New Delhi: Delhi-based private equity (PE) fund Brands and Beyond is looking to invest $70 million in home-grown luxury and lifestyle brands over the next three years. Backed by large families from Europe, Singapore and India, the fund has chosen India as its base after five years of market research, and plans to take 12-14 Indian luxury brands to the global stage.
“Indian luxury market is still small. There is a lot of potential in Indian brands. International markets are big and structured, and growth is much easier. We want to take Indian brands international,” said François Arpels, founder and managing director of Brands and Beyond. He was speaking on the sidelines of the LyFe Symposium, an annual conference of global luxury think tank the LyFe. Arpels is also on the advisory board of global skincare brand Skin Inc. and Taiwanese fine jewellery designer brand Cindy Chao.

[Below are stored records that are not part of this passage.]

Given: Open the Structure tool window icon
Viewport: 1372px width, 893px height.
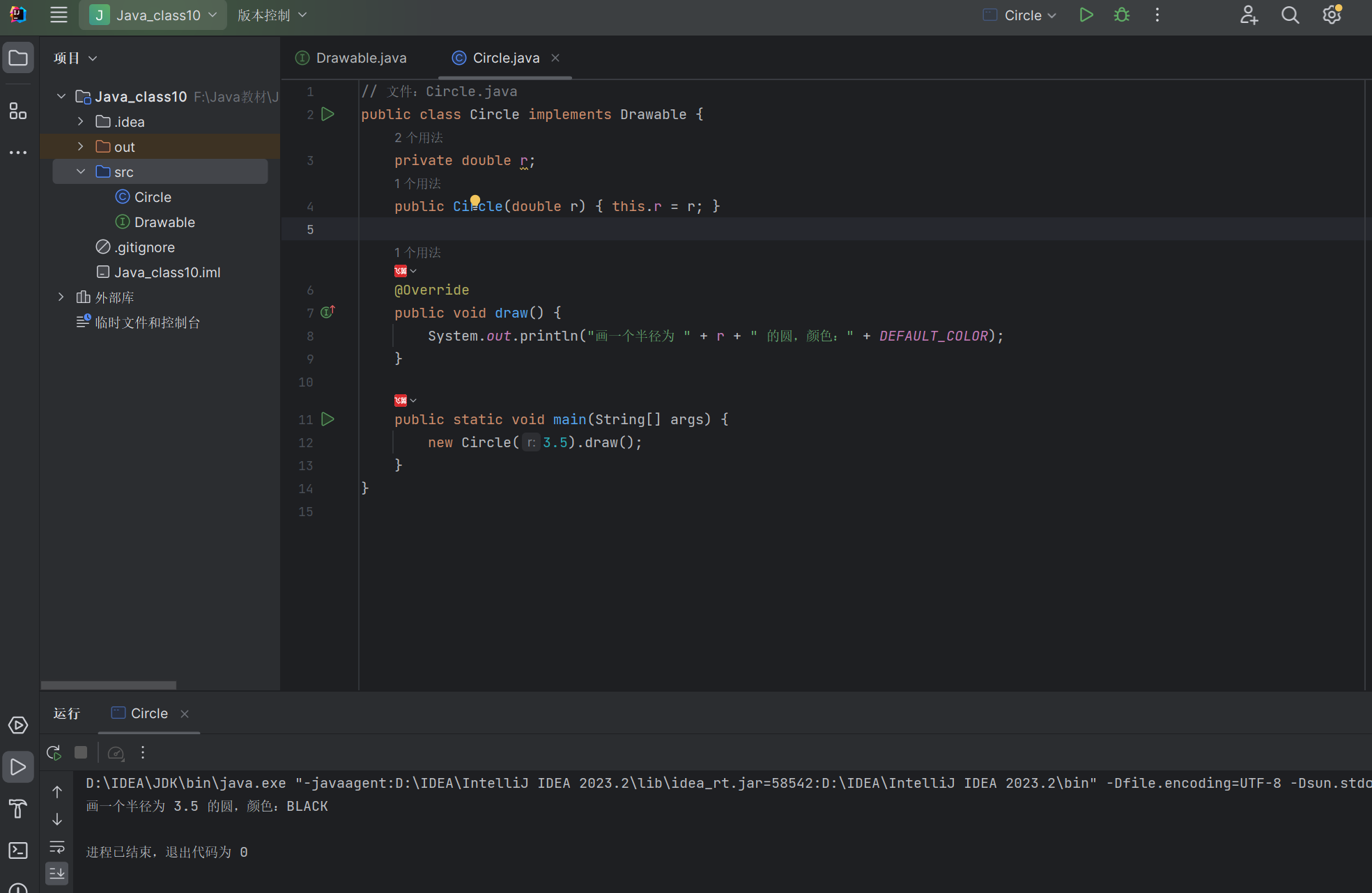Looking at the screenshot, I should click(18, 111).
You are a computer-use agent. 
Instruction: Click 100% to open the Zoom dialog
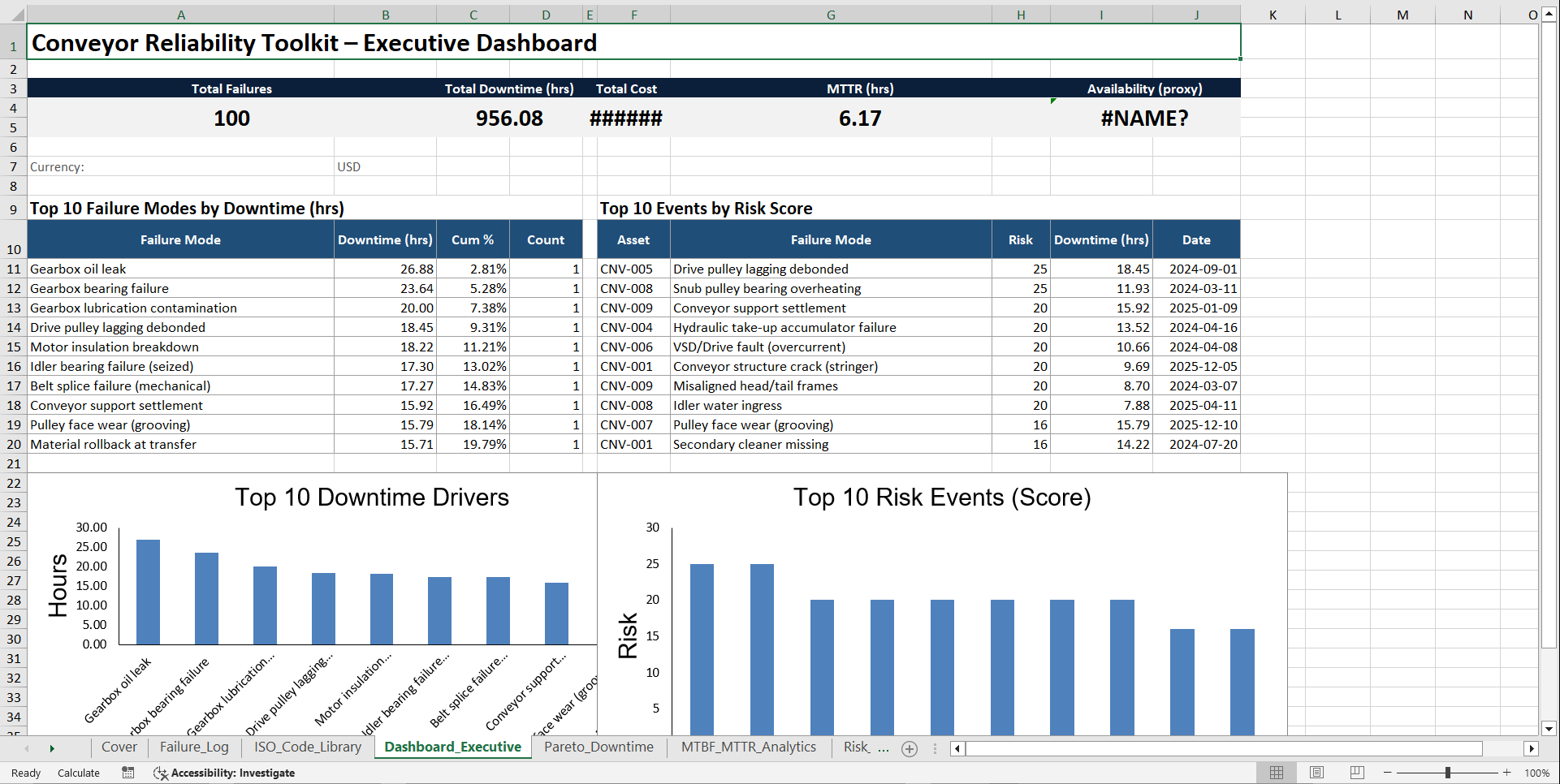click(x=1537, y=772)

The PE fund is looking to invest in luxury brands across categories such as beauty, ready-to-wear, accessories and jewellery, which Arpels described as “non-ethnic” but in keeping with Indian design and aesthetics. “Right aesthetic, non-ethnic style and keeping the Indian DNA intact in the products could very well be successful internationally. Indian brands can capitalize on the wealth of the nation in crafts. We are looking at such 100% ‘made in India’ brands,” he said, without disclosing the details of the brands the fund is looking at. Speaking about the challenges of luxury brands in India, Arpels said brands suffer from lack of infrastructure here. “There is no typical high-street in India. Additionally, real estate cost is high, which poses difficulties for global luxury brands,” he said.
Rajat Wahi, partner and head (consumer markets) at consulting firm KPMG, agreed: “There is (a) real estate challenge plus the consumption story of luxury in India is very small.”
The big opportunity here, Wahi said, is to invest in Indian brands and take them to international markets. “The cost will be high but there is an opportunity to make these brands transcend Indians and go on to become aspirational for Europeans, Italians and other nationalities,” he said.
The Indian luxury market was estimated at $14 billion in 2015 and is currently expected to grow at a compound annual growth rate (CAGR) of 14-15%, according to data from KPMG. The market grew at a CAGR of 20% between 2012 and 2015. The slowdown can be attributed to demonetization of high-value currency notes and crackdown on black money.
The Indian luxury market, however, is close to 1% of the global luxury market, according to industry estimates.